In October 2019, HAF invited Aarti Tikoo Singh, who claimed, in a Twitter exchange with Tarek Fatah, that “Islamophobia is a bullsh*t word thrown in as a slur by those who have irrational fear (phobia) of any criticism of Islamic extremism [and] regressive Muslims.” In April 2019, after city councils across Canada voted to allow the Islamic call to prayer (adhan) to be broadcasted for a few minutes a day during the holy month of Ramadan, Fatah claimed that the Muslims wanted the public adhan to become a “permanent feature”, and that Greek Town (as the neighbourhood of the mosque is known) might soon become “Islamabad.” Fatah was retweeted by Ravi Hooda, who commented that the decision— to broadcast the adhan— opened the door for “separate lanes for camel & goat riders” or laws “requiring all women to cover themselves from head to toe in tents.” Writing for Foreign PolicySteven Zhou identified Hooda as a volunteer for the local branch of the Hindu Swayamsevak Sangh, which represents the overseas interests of the RSS.
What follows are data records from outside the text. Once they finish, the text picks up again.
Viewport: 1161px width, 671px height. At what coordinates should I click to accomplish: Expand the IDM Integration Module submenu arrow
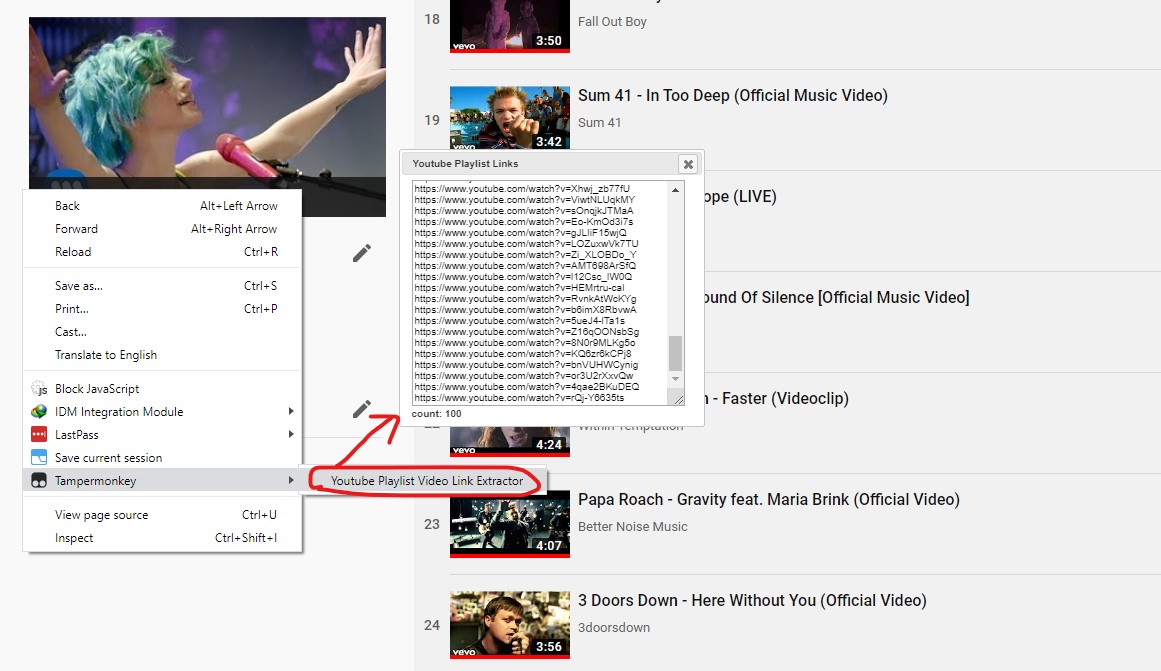[x=291, y=412]
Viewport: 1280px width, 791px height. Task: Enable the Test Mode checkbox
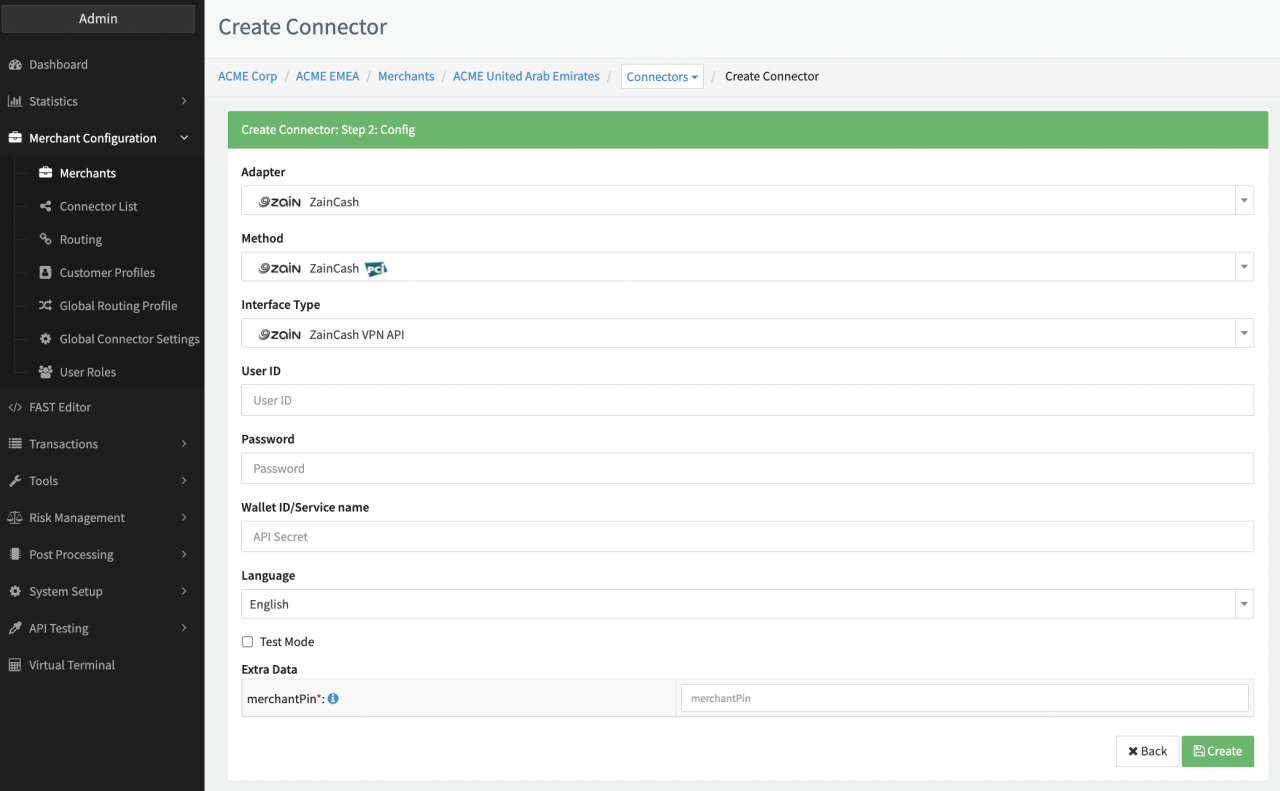click(247, 642)
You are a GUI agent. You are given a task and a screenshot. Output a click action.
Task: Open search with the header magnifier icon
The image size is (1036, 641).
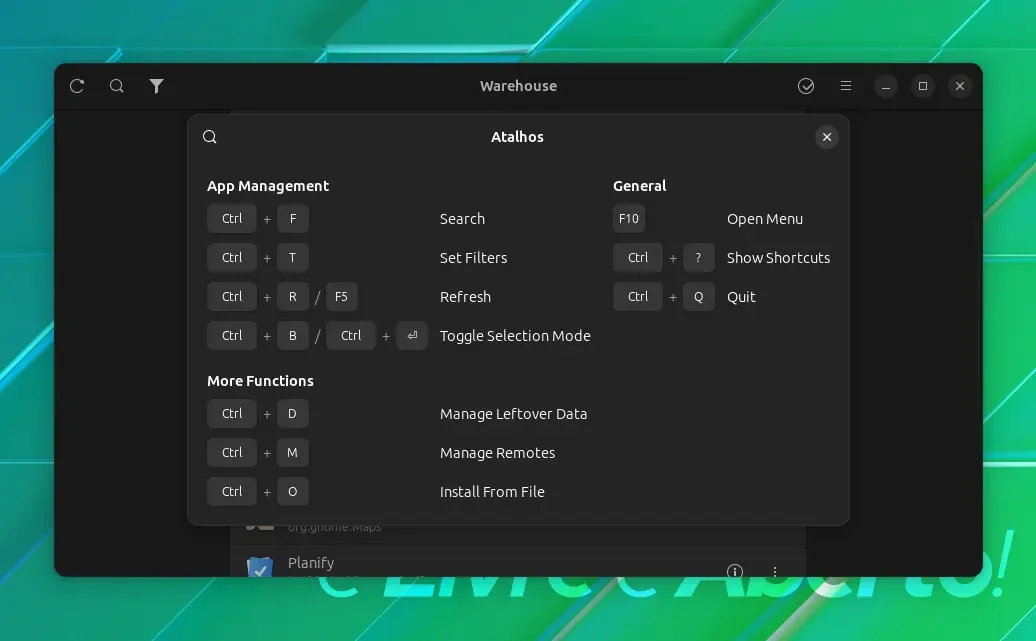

In February 2020, following anti-Muslim pogroms in Delhi, 16 RSS cadres were arrested and charged with murder and rioting. At least 53 people were killed during the violence, almost three quarter of whom were Muslims. According to The Guardian, the catalyst for the pogrom is widely acknowledged to have been a comment by Kapil Mishra, a BJP leader, who issued a public ultimatum declaring that if the police did not clear the streets of a protest against a new citizenship law seen as anti-Muslim, his supporters would be “forced to hit the streets”.

Today’s RSS tries to distance itself from its past. But according to Arundhati Roy, “its underlying ideology, in which Muslims are cast as treacherous permanent ‘outsiders,’ is a constant refrain in the public speeches of BJP politicians, and finds utterance in chilling slogans raised by rampaging mobs. For example: ‘Mussalman ka ek hi sthan—Kabristan ya Pakistan’ (Only one place for the Muslim—the graveyard, or Pakistan). In October this year, Mohan Bhagwat, the supreme leader of the RSS, said, ‘India is a Hindu Rashtra’—a Hindu nation. ‘This is non-negotiable.’”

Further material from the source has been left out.